Silver Slides 4.10% on Hawkish Fed Talk, Yet Holds Strongest Run Since 2024
Silver eased 4.10% on rumours that the Federal Reserve could adopt a more hawkish stance, lift the U.S. dollar and prompt profit-taking after overbought conditions. Despite the retreat from record highs near USD 121.75 to around USD 111.36, the metal remained on track for its strongest performance since 2024, supported by safe-haven demand amid persistent geopolitical and economic uncertainty, alongside steady industrial consumption.

Technical View: Momentum Cools After RSI Touches 83.00: A Shift in Price Action?
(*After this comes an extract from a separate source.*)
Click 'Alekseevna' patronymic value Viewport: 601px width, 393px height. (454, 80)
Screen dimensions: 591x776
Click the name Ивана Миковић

From a technical perspective, silver spot prices continue to trade comfortably above the 21-day and 50-day Simple Moving Averages at USD 93.08 and USD 75.11, preserving a supportive broader structure. However, following the recent sharp rally, price action points to a developing bull–bear tussle, with upside momentum beginning to cool rather than extend immediately. The 14-day RSI at 74.10 remains in overbought territory but is easing. Support is located near USD 85.00 and USD 70.00, while resistance stands around USD 135.00 and USD 150.00, defining the near-term trading range.
Bottom Line: Silver’s Next Move: Pause or Push Higher?
After a sharp 250% rally, silver is entering a cooling and consolidation phase rather than showing clear trend exhaustion. Momentum has eased from overbought levels, but the broader structure remains supported by industrial demand and macro uncertainty, suggesting range-bound trade may precede the next decisive move.